### EXERCISE AIM
Condense the paragraph in the abstract that begins "The N‐terminal end of thyroid transcription factor‐1" into a brief bulleted list that keeps its main facts.

Critical residues of the homeodomain involved in contacting DNA bases also specify the nuclear accumulation of thyroid transcription factor‐1

Abstract

The N‐terminal end of thyroid transcription factor‐1 (TTF‐1) homeodomain is composed of a stretch of five basic amino‐acids that is conserved in both POU‐ and NK2‐class homeodomains and constitutes a functional nuclear localization signal. By analyzing the cellular distribution of fusion proteins, composed of a jellyfish green fluorescent variant and different parts of TTF‐1, we show here that the presence of this basic sequence is not sufficient by itself to confer complete nuclear accumulation. By mutagenesis, we identified a second region located in the center of the DNA recognition helix of the homeodomain that is also able to specify a predominantly nuclear localization of the chimeric proteins, independently of the presence of the basic NLS. The destruction, by mutagenesis, of both the basic stretch and the motif in the DNA recognition helix led to the total loss of nuclear accumulation, indicating that complete nuclear accumulation of TTF‐1 results from the concerted action of these two proteic signals. Both of the regions of the homeodomain that are involved in nuclear targeting also encompass critical amino‐acids responsible for DNA binding site recognition, as evidenced by the loss of DNA binding activity in vitro upon mutagenesis. Specifically, residues in the central part of the DNA recognition helix are involved in contacting bases in the major groove of DNA and are the most conserved in homeodomain proteins, suggesting that this part of the homeodomain could play a general role in the nuclear localization of members of this family of proteins.

Dataset entries:
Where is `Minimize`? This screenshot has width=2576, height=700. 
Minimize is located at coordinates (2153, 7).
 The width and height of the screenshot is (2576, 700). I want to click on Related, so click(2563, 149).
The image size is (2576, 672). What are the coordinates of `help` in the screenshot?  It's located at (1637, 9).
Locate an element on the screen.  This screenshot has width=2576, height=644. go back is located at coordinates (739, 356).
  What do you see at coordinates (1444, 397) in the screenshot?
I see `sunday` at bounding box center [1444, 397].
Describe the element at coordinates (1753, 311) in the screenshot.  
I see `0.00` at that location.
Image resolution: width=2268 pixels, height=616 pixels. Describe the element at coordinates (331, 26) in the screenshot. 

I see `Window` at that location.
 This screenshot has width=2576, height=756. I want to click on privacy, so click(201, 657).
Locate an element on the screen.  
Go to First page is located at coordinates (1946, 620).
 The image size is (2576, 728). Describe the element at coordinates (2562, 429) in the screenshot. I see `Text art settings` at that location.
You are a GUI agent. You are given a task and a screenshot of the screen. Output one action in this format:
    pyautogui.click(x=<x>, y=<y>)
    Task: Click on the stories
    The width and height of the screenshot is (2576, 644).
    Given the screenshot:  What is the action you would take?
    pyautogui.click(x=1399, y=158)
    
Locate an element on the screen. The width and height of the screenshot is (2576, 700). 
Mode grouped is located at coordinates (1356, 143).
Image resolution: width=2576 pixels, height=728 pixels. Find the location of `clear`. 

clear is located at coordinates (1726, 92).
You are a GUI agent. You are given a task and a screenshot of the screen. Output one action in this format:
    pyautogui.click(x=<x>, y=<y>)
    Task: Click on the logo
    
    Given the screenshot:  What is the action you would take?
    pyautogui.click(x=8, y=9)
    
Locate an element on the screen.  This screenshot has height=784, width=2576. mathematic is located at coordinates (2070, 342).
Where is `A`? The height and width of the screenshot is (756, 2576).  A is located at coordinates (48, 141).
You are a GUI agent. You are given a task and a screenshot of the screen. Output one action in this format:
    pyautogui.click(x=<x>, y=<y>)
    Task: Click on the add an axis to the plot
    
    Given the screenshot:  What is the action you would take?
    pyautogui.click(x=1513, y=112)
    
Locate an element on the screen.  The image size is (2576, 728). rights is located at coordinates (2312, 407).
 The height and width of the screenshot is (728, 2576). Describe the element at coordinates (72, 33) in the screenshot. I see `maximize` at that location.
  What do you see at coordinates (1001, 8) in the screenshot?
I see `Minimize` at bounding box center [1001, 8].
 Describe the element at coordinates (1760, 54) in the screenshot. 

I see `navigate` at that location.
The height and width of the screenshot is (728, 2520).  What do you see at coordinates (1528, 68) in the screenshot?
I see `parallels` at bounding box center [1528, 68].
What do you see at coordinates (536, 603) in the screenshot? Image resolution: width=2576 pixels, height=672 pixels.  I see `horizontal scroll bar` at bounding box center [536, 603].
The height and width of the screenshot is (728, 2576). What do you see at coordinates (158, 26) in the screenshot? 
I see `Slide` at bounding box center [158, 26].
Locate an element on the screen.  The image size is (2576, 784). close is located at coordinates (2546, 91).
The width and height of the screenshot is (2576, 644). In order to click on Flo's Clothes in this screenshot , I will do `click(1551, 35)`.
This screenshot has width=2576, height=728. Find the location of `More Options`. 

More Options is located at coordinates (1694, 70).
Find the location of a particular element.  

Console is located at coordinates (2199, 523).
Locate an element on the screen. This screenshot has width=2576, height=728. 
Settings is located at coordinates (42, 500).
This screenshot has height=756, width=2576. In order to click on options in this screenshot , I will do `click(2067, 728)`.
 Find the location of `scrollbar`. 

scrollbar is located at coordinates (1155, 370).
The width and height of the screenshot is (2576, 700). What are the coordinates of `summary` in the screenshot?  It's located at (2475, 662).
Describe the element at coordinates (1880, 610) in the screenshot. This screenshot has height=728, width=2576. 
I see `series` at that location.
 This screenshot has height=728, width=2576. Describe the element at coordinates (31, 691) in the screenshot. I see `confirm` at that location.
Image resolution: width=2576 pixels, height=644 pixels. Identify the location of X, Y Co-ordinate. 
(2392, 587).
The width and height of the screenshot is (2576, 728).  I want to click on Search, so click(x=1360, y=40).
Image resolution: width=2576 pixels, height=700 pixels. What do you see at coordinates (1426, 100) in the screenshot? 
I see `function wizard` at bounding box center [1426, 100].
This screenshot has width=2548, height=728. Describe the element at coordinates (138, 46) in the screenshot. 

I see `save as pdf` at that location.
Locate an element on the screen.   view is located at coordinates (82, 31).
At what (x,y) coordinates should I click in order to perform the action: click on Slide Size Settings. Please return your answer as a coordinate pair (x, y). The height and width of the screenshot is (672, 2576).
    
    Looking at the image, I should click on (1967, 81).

### TASK RESULT
- The N‐terminal end of the TTF‐1 homeodomain has a stretch of five basic amino acids. This stretch is conserved in POU‐ and NK2‐class homeodomains and works as a nuclear localization signal (NLS).
- Fusion proteins made of a jellyfish green fluorescent variant and parts of TTF‐1 show that this basic sequence alone does not give complete nuclear accumulation.
- Mutagenesis found a second region, in the center of the DNA recognition helix. It can direct mostly nuclear localization without the basic NLS.
- Destroying both the basic stretch and the helix motif ends nuclear accumulation completely. Full nuclear accumulation of TTF‐1 therefore needs both signals acting together.
- Both regions also contain amino acids critical for recognizing DNA binding sites. Mutating them abolishes DNA binding in vitro.
- The central helix residues contact bases in the DNA major groove and are the most conserved in homeodomain proteins. This suggests the region may play a general role in nuclear localization across this protein family.